¡Glorificado en la tierra!
Nuestra pequeñez como seres humanos se manifiesta claramente en el final de este relato. Él les preguntó a los escribas: «¿Qué es más fácil, decir al paralítico: “Tus pecados te son perdonados”, o decirle: “Levántate, toma tu camilla y anda”?» Nuestra tendencia a creer que la sanidad es más compleja revela cuan poco entendemos de la problemática del pecado y lo profundamente que ha afectado nuestra situación espiritual. Para el Señor, la sanidad del cuerpo no es más que un trámite. No así con la realidad del pecado, que demandó de la muerte de un Hijo para su solución. Nosotros, sin embargo, siempre nos sentimos atraídos por lo espectacular, creyendo que aquí se ven las manifestaciones más absolutas del poder de Dios. El testimonio de una conversión apenas provoca en nosotros un bostezo. ¡Una sanidad nos tiene saltando de alegría!
Esta tensión se manifiesta en forma permanente en el ministerio. Elevamos lo secundario a un lugar que no merece, y convertimos las sanidades y liberaciones en el centro de la actividad de la iglesia, como si estas fueran la razón de su existencia. Olvidamos que el cuerpo va hacia la muerte, pero el espíritu permanece para siempre. Como siervos del Altísimo no debemos perder nunca de vista que nuestro llamado es a redimir a las personas para la eternidad. En su bondad, Dios añade sanidades y otras manifestaciones de su misericordia.

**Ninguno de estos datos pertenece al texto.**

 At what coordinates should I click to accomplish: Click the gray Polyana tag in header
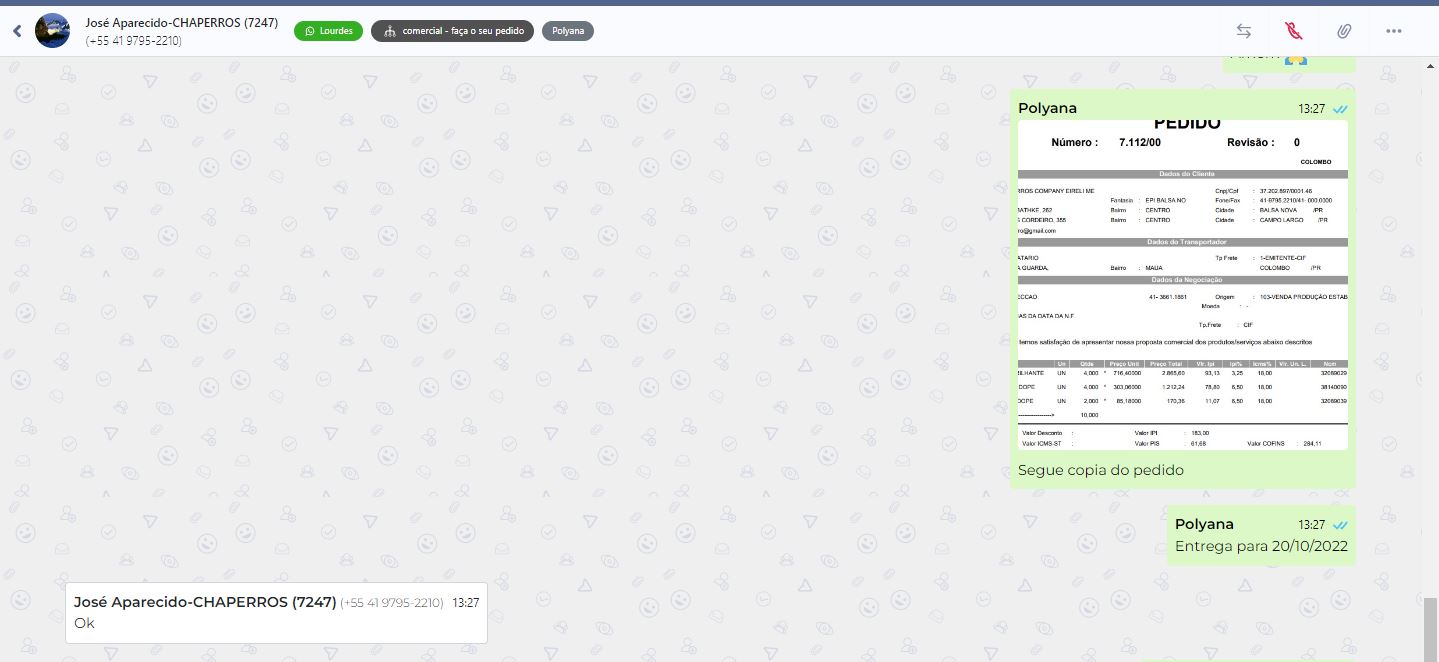pos(568,31)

Ni bien pronunció las palabras Jesús, el hombre «se levantó y, tomando su camilla, salió delante de todos». Así de sencilla y dramática fue la intervención de Cristo. No creó suspenso, ni trató de prolongar el momento, ni buscó la manera de crear un espectáculo entretenido para la gente. La vida de una persona estaba en juego y la trató con la dignidad y el respeto que merece cada uno de los que han sido creados a la imagen del Dios eterno.
Observe el resultado de su ministerio: «todos se asombraron y glorificaron a Dios, diciendo: “Nunca hemos visto tal cosa.”» Este debe ser el objetivo de todo ministerio conducido en santidad y temor de Dios: que el Padre reciba toda la honra y la gloria por lo que se logra usando los dones y la gracia que él nos ha cedido. ¡Cuánta tristeza que sus ministros tantas veces le roban la gloria que es de él, atribuyéndose aquellos resultados que son el producto exclusivo de la intervención divina!

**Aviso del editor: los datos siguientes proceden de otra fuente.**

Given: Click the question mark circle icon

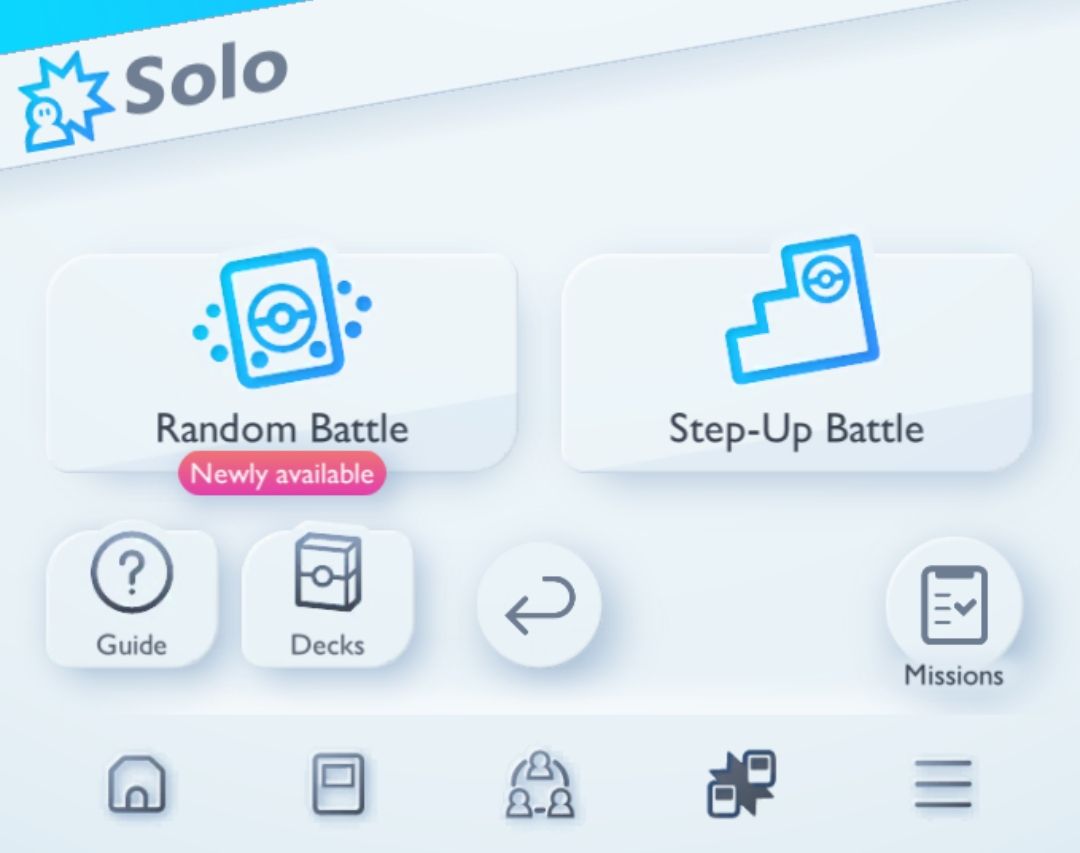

Hace unos años, en nuestro país, surgió uno de estos pastores «súper-estrellas,» a las cuales las multitudes siguen por un tiempo. En el boletín de la iglesia vi la foto de este pastor, conduciendo una campaña en un estadio de fútbol. En la foto el pastor estaba parado delante de uno de los arcos y la leyenda al pie de la imagen decía: «Otro golazo del pastor .», un lamentable comentario no solamente del pastor, sino de la gente que lo rodeaba.
Debemos esforzarnos para que nuestra actitud sea la misma que tuvo Juan el Bautista, cuando exclamó: «¡Es necesario que él crezca, y que yo disminuya!» (Jn. 3.30).